Hmm.... It could be paranoia on my part Billy. You're right that the example you offer would be a total nightmare - for everybody, especially those who were killed. On that basis, of prevention at all costs, then clearly the Govt are right. But like the rest of your post suggests, I rather think that there should be a balance. We have witnessed the suspension of habeus corpus for pretty well the first time in 800 years (or however long it is). That's a serious matter - for everybody. It might be ok with a rational and reasonable Govt. in power. But we all saw the dirty tricks that MI5 got up to with regard to the miners at Maggie Thatchers' behest.

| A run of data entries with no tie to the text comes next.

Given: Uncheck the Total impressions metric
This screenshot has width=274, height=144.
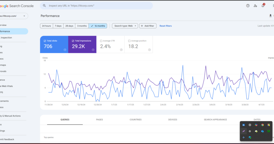Looking at the screenshot, I should (73, 41).
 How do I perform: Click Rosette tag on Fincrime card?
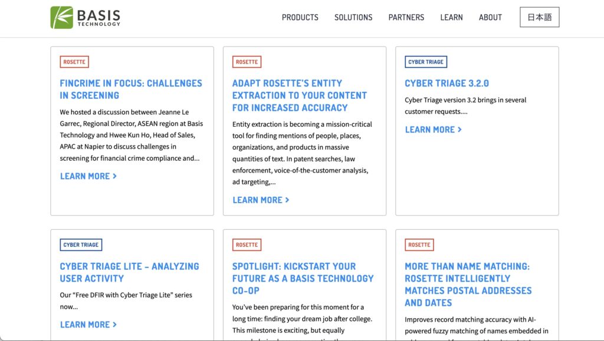74,62
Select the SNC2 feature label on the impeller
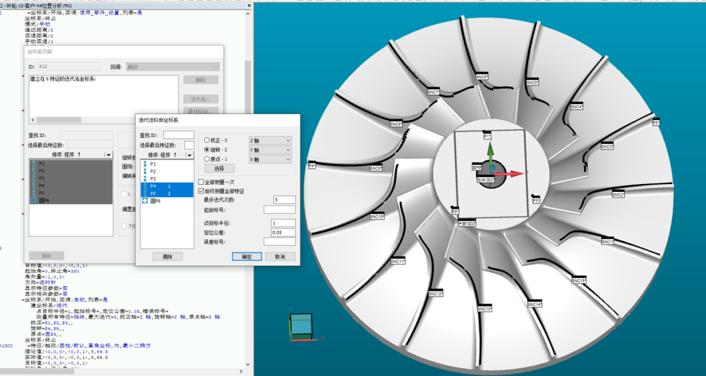The image size is (706, 376). pos(618,194)
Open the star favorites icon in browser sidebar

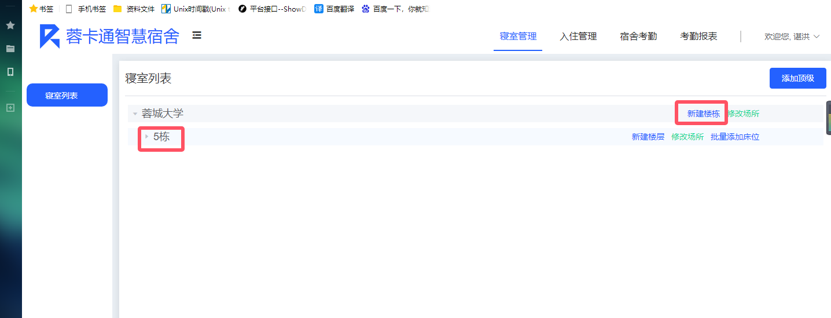click(x=10, y=25)
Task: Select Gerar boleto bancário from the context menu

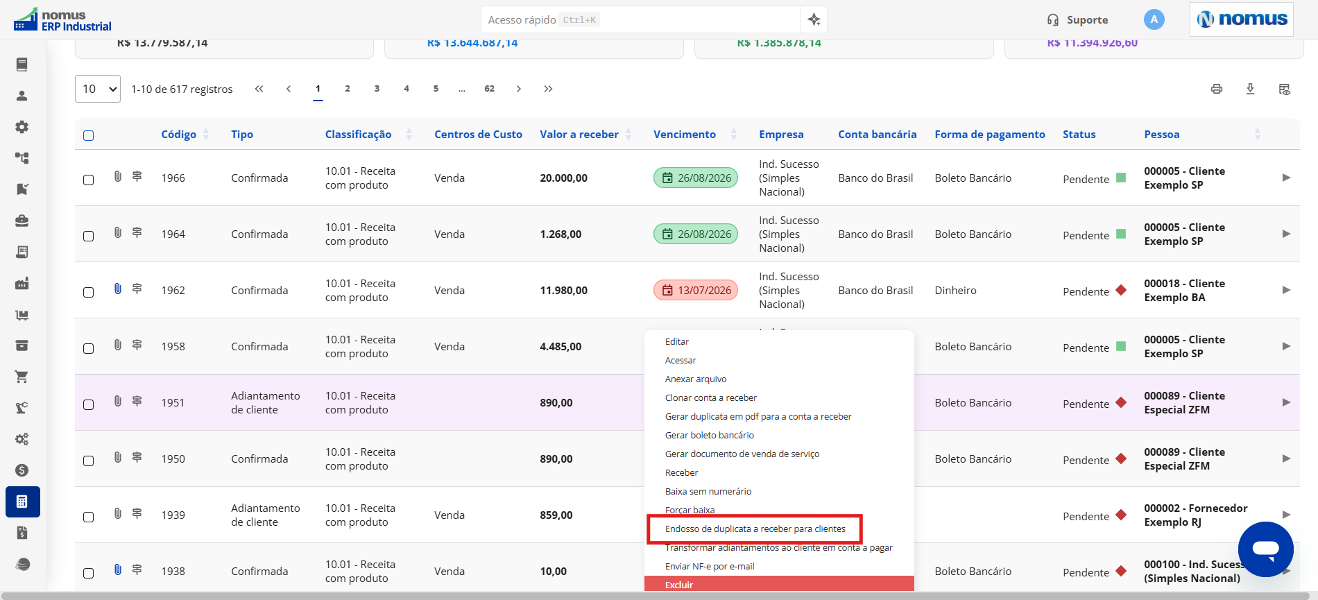Action: point(709,435)
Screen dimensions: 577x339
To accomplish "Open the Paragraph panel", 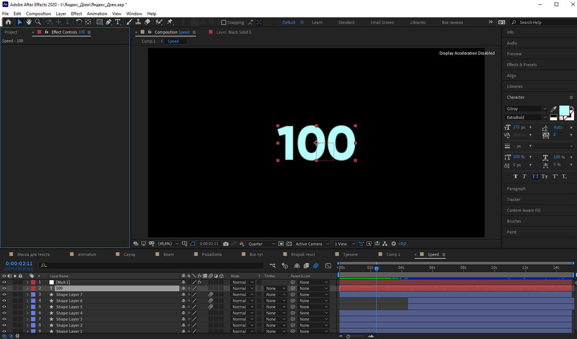I will [516, 189].
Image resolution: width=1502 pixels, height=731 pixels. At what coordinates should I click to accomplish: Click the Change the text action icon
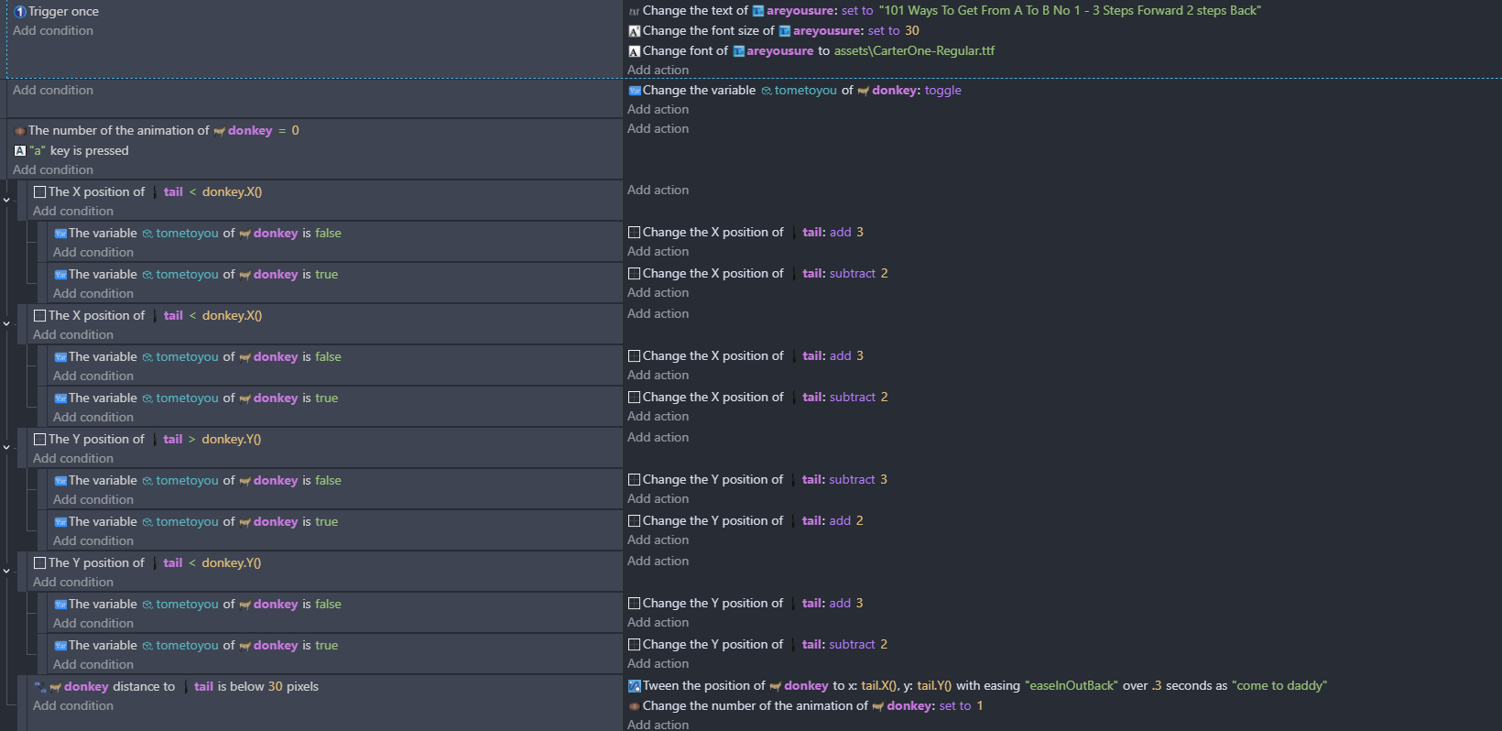pyautogui.click(x=634, y=11)
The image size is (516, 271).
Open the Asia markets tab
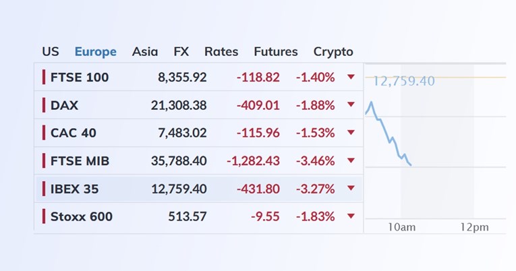(x=145, y=52)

With tools like todays within her grasp, who knows how far she would have gone? Or some future Prime Minister will go. Once a tool is invented, created, it will inevitably be used. And that's the fear. I imagine, though of course I don't know, that well meaning folk in 1930's Germany thought exactly as you suggest. But the time and the opportunity led to all those things we know so well. It's a total myth that Nazi Germany couldn't happen here - or anywhere else. Of course it could. If my job, the well being of myself, my son, is at stake, I'll pipe down and keep quiet. I'll inform with the best of them. I'll kick the chosen sacrificial scapegoats. As would 99% of folk everywhere. We all would. Survival dictates that we would. Those that didn't would die. There's not that many volunteers for matrydom.

So I think we are creating the tools of a future terror. It's hypothetical now. Of course it is. But even today I dislike, intensely, the immense and continuing pressure to only think in one way; to only behave in one way; to only live in one way. It's Fahrenheit 451. Where are the student rebels? It should be a delight of being young. To play with ideas. To explore alternatives. It's never done harm. Instead it honed the abilities of men, and women, of action. There aren't even any skinheads for God's sake! We have become a nation of unthinking, conformist, safety at all costs cowards. And I don't like it.

Cheers

BobG

grayx

  • Forum Member
  • Posts: 2271
Re:Election cont. What to do for the best?
« Reply #16 on April 21, 2010, 08:51:46 am by grayx »
I'm voting purely to stop those awful TORIES getting in. Because of this,although not over-impressed with what they have done so far, I'll be voting Labour.

RobTheRover

  • VSC Member
  • Posts: 17382
Re:Election cont. What to do for the best?
« Reply #17 on April 22, 2010, 12:36:45 am by RobTheRover »
grayx wrote:
Quote
I'm voting purely to stop those awful TORIES getting in. Because of this,although not over-impressed with what they have done so far, I'll be voting Labour.


Hear hear.  Anyone who thinks we need a change cannot begin to imagine how appalling that change could be.  I actually have some sympathy for Noo Labour - on reflection, they have done a decent job to steady HMS Great Britain during a very difficult period.  The Tories would no doubt have had us commoners bankrupt and begging the French for handouts whilst their core voters (not the poor, misguided working class voters who think the Tories are for them - try voting them in and see how hard the shafting comes) sip their bubbly in their ivory towers and watch their wealth accumulate.